Work request >>
Once the line containing "Switch to the 关注 side tab" is found in the records below, return it and each following line exactly, up to and including the line containing "The height and", and nothing else.

Records for processing >>
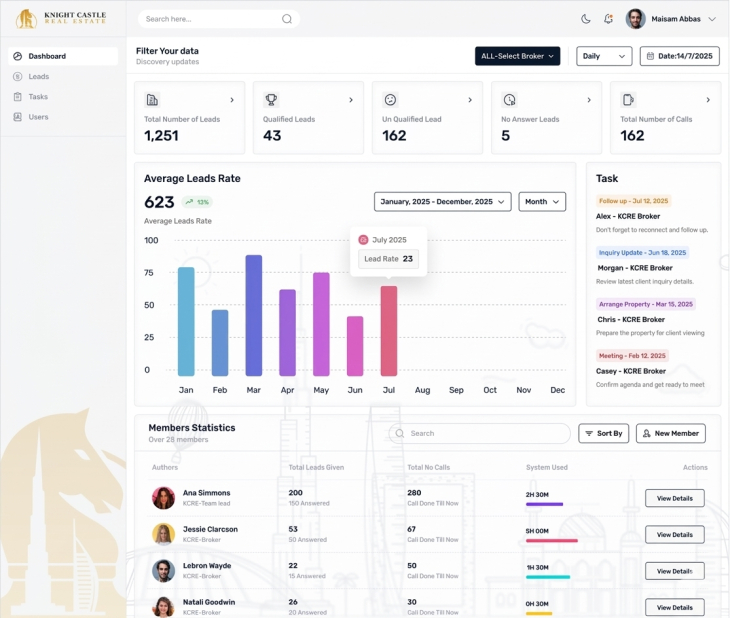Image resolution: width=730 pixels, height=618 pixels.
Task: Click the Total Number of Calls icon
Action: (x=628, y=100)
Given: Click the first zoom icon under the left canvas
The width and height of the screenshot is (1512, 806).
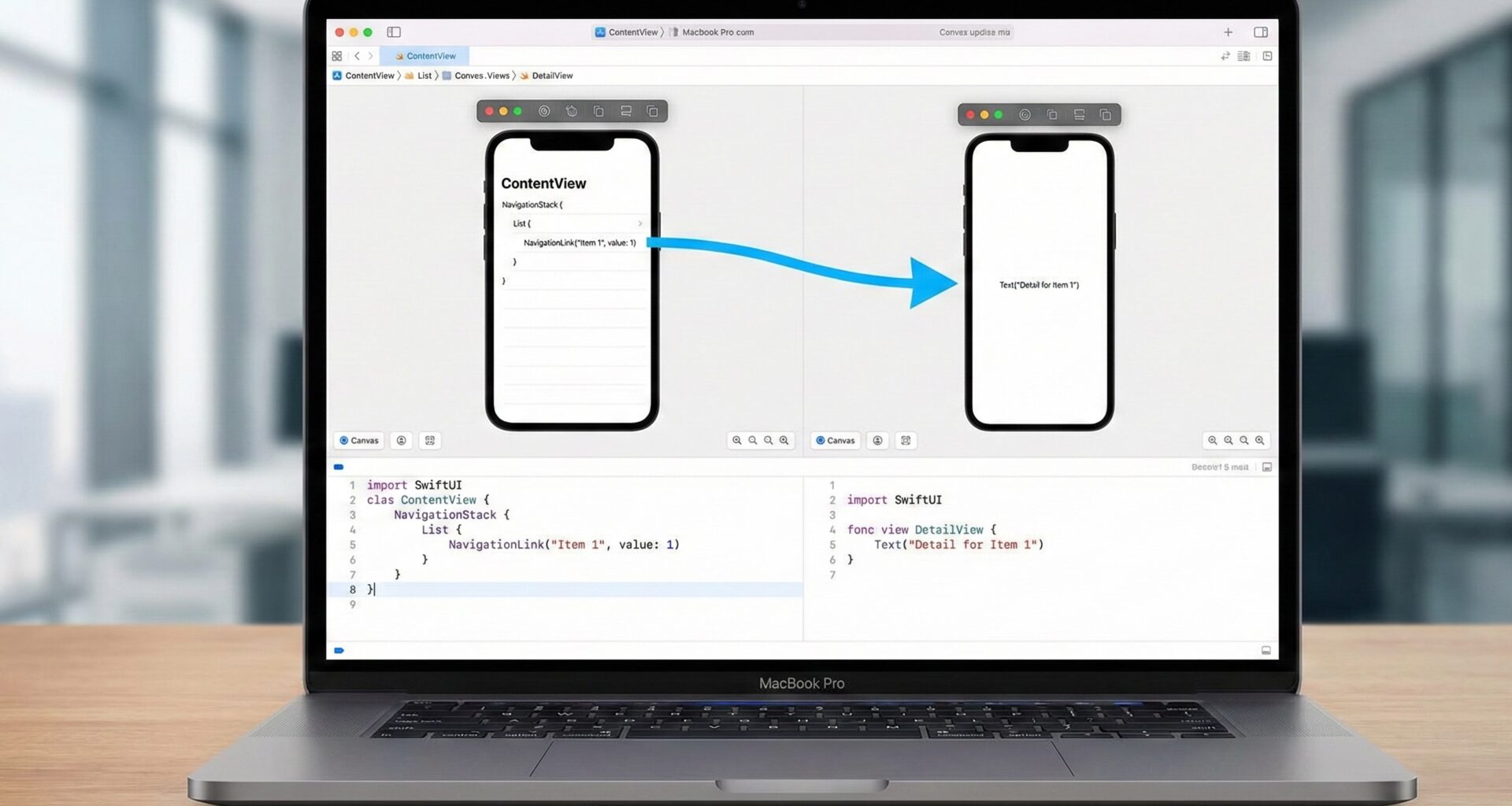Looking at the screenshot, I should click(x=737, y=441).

* * *

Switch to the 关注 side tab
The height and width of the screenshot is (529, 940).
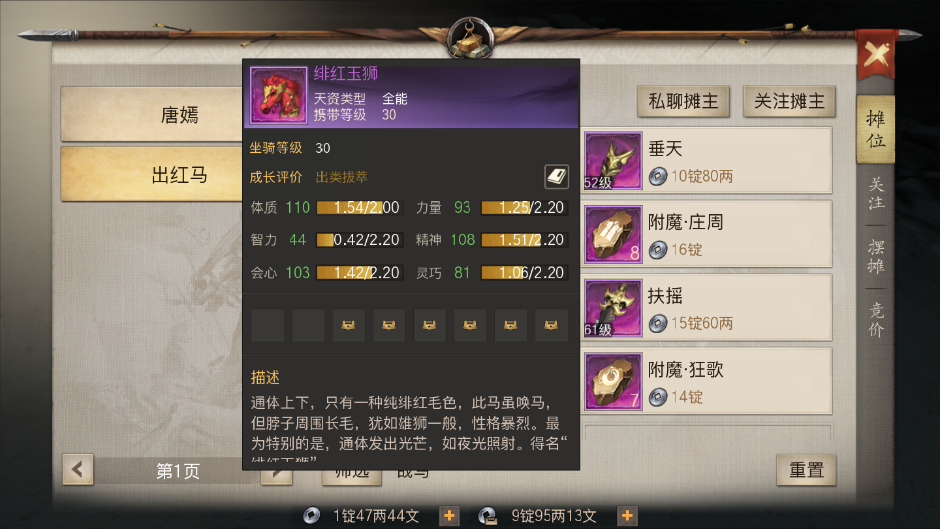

Written answer >>
Switch to the 关注 side tab
The height and width of the screenshot is (529, 940).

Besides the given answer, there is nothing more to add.